Perlindungan hukum bagi tenaga kerja wanita di Indonesia harus berdasarkan pada peraturan perundang-undangan yang berlaku yangtidak boleh bertentangan dengan Pancasila dan UUD 1945 dan juga harus disesuaikan dengan konvensi internasionl yang sudah diratifikasi oleh bangsa Indonesia sepanjang tidak bertentangan dengan tujuan bangsa dan negara.

Kendala yang Dihadapi dalam Pelaksanaan Perlindungan terhadap Keselamatan, Kesehatan, dan Hak-Hak Reproduksi bagi Tenaga Wanita

Resiko kerja diperusahaan tentunya akan merugikan pengusaha, baik kerugian berupa materi maupun kerugian moral. Selain merugikan pengusaha resiko kerja di perusahaan pun merupakan kergian juga bagi pekerja.

Kendala dari pengusaha. Pengusaha yang dianggap paling kuat kedudukannya dibandingkan pekerja, cenderung melakukan penyimpangan terhadap ketentuan-ketentuan yang berlaku. Adapun bentuk penyimpangan yang dilakukan pengusaha dikarenakan masih adanya pengusaha yang kurang menyadari manfaat dari dilaksanakannya peraturan perundang-undangan yang berlaku bagi perusahaannya maupun bagi pekerja itu sendiri. Sebagai contoh pelaksanaan jaminan sosial tenaga kerja yang dalam hal ini menjamin hak-hak tenaga kerja secara keseluruhan sering dilanggar dengan cara tidak mendaftarkan pekerja sebagai peserta jamsostek yang sekarang menjadi BPJS Ketenagakerjaan masih ada kendala dari pengusaha sperti:

  1. Pengusaha yang kurang menyadari manfaat diselenggarakannya program jamsostek bagi pekerja diperusahaannya. Program tersebut dirasakan oleh perusahaan sebagai suatu yang membebani keuangan perusahaan dan merupakan penghambat dari jalannya proses produksi, padahal manfaat dari diadakannya program jamsostek sangat menguntungkan bagi pengusaha, misalnya apabila suatu waktu terjadi kecelakaan kerja, kematian, hari tua/sakit yang dialami oleh tenaga kerja, pengusaha tidak harus memikirkan lagi biaya pengobatan/ tunjangan bagi pekerjanya, karena segala pembiayaan yang semestinya dikeluarkan oleh pengusaha ditanggung oleh program jamsostek;
  2. Pengusaha masih kurang taat terhadap peraturan perundang-undangan yang berlaku, hal yang paling penting dalam program jamsostek di bidang ketenagakerjaan adalah dengan didukung oleh adanya kejujuran dari pihak pengusaha dalam membuat keterangan sebagai syarat dari pihak penyelenggara;
  3. Masih terdapat pekerja yang tidak tahu hak dan kewajibannya dalam penyelenggaraan program jamsostek, sehingga pengusaha dapat memanfaatkan ketidaktahuan pekerja itu untuk membayarkan seluruh tanggungan jamsostek kepada para pekerjanya, padahal pekerja hanya membayar iuran hari tuanya saja, sedangkan untuk keselamatan dan kesehatan pekerja ditanggung oleh pengusaha tersebut;
  4. Kurangnya penyuluhan dan penerangan kepada pekerja baik itu dari pihak pengusaha ataupun dari pihak yang terkait dalam program ini.

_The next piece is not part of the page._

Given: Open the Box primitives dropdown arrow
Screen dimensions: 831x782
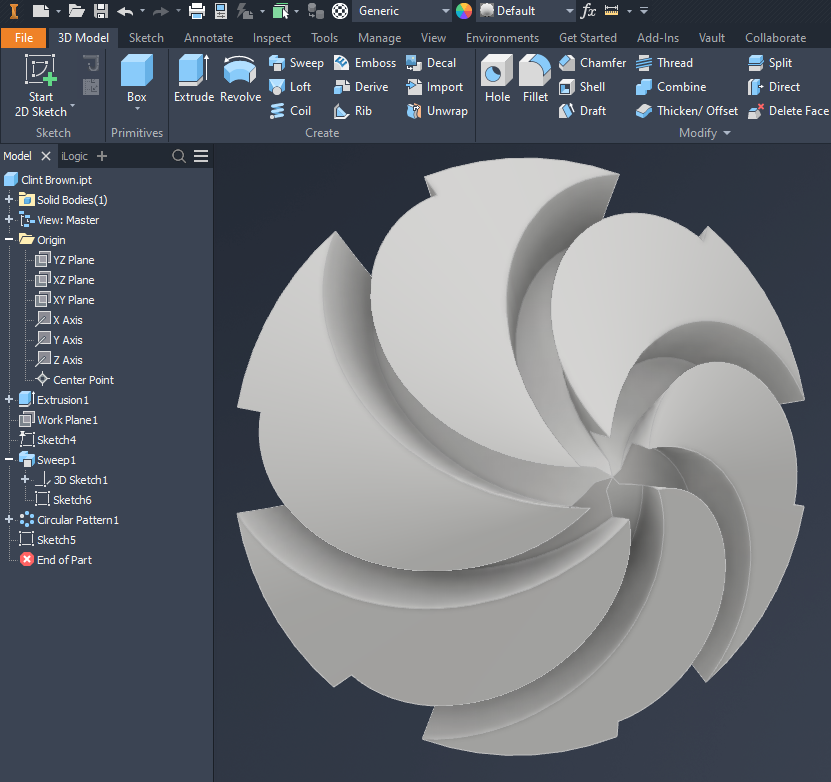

Kendala dari pihak pekerja wanita itu sendiri, misalnya kurang memahami akan hak dan kewajibannya, pekerja mempuyai kewajiban untuk memenuhi dan mematuhi seluruh syarat dalam peraturan kesehatan dan keselamatan kerja yang diwajibkan.

Kendala yang terjadi dari aparat penegak hukum dikarenakan penegakaan peraturan dibidang ketenagakerjaan belum dapat dilaksanakan secara efektif. Penegakan hukum dibidang ketenagakerjaaan dilakukan oleh pengawas ketenagakerjan dari Kementrian Ketenagakerjaan.

Di dalam keselamatan dan kesehatan kerja terdapat panitia pembina keselamatan dan kesehatan kerja yaitu merupakan suatu panitia yang dibentuk untuk suatu perusahaan yang menggunakan tenaga kerja minimal 50 (lima puluh) orang. Bagi perusahaan yang menggunakan kurang dari 50 (lima puluh) orang tenaga kerja tidak diharuskan adanya panitia pembina K3. Adapun bagi perusahaan yang mempekerjakan tenaga kerja diatas 100 orang maka di dalam perusahaan tersebut diharuskan adanya seorang ahli K3 dalam panitia K3 tersebut.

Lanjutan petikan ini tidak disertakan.